EXERCISE REQUIREMENTS. Give a bare count of the lines with "Artists" in the material below.

DATA RECORDS.
◇ ◇ ◇
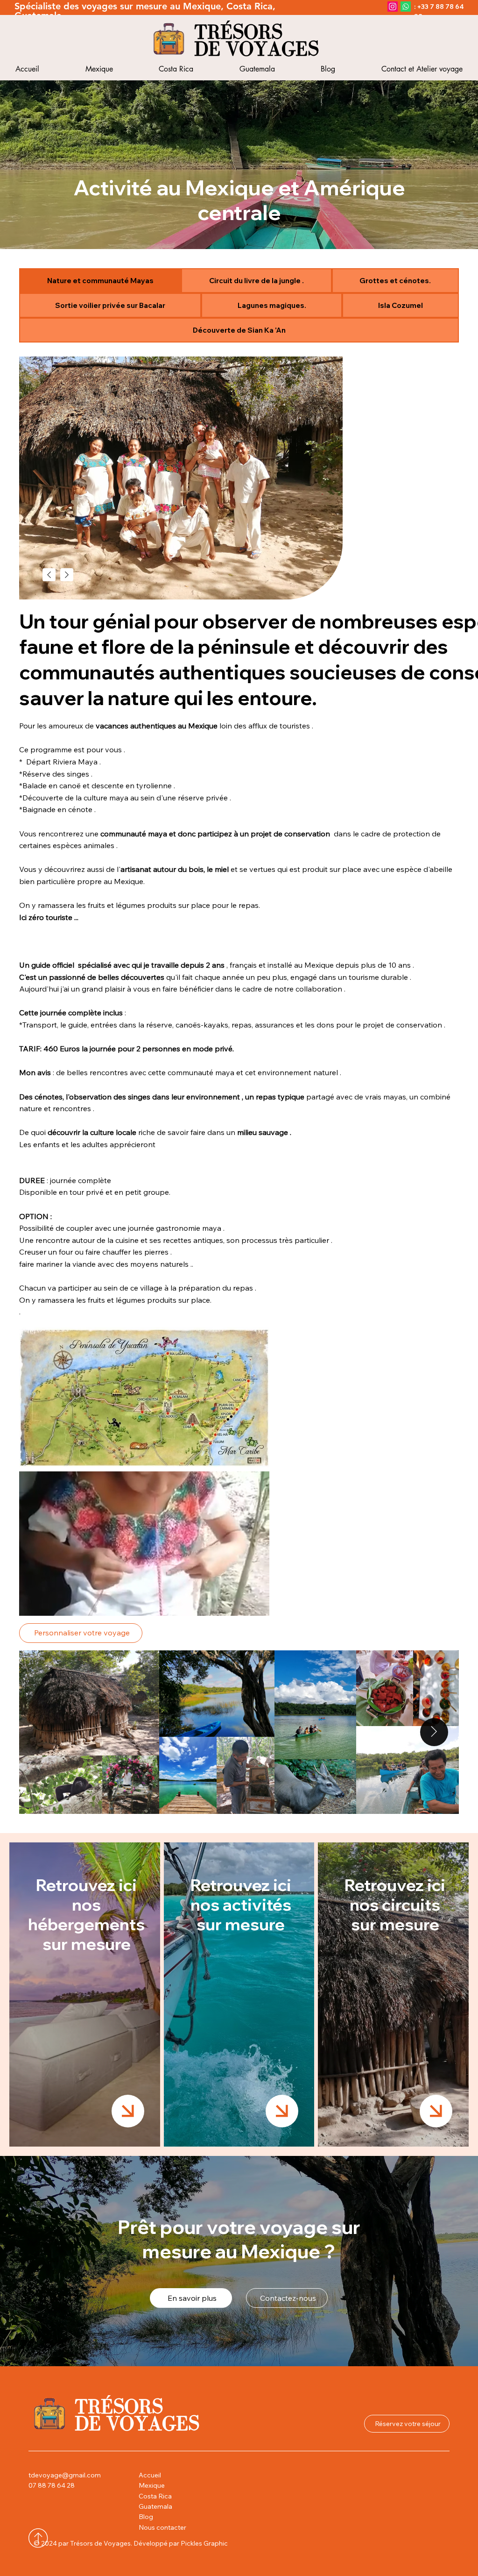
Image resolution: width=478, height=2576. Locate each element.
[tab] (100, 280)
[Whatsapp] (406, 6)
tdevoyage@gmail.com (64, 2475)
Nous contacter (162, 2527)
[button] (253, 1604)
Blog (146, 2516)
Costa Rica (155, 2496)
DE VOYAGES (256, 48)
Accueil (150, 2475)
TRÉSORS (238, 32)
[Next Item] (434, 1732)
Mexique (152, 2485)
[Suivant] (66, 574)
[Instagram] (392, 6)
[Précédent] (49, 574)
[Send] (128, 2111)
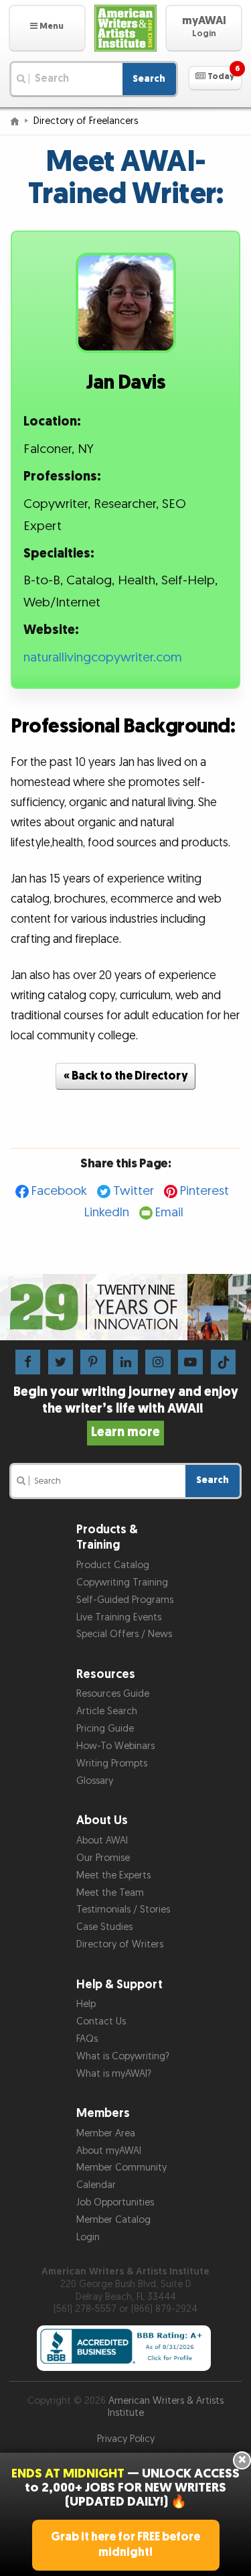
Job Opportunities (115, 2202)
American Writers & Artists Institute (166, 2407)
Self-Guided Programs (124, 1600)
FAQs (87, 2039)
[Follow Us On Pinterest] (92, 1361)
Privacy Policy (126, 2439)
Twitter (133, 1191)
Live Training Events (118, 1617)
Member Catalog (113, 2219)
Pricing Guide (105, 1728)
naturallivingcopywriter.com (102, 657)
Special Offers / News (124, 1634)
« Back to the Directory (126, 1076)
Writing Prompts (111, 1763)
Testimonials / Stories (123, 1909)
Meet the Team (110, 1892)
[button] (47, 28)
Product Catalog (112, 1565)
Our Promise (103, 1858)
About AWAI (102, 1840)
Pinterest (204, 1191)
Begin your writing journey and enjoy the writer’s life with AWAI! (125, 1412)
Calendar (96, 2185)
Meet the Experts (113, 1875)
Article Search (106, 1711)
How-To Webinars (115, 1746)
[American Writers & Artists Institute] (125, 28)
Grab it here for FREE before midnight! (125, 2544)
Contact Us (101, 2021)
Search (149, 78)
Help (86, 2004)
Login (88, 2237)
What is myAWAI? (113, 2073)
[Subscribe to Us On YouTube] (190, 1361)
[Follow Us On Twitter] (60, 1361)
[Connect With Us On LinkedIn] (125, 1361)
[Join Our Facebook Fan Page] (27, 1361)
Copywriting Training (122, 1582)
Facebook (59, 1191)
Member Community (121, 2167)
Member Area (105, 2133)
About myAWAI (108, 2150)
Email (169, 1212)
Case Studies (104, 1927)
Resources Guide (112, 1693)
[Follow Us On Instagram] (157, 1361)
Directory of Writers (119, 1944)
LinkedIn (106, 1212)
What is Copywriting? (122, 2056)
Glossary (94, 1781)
◇ ◇ ◇
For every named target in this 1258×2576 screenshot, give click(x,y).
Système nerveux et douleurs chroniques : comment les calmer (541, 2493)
◇ ◇ ◇
SOLUTION TO THIS PROBLEM. 2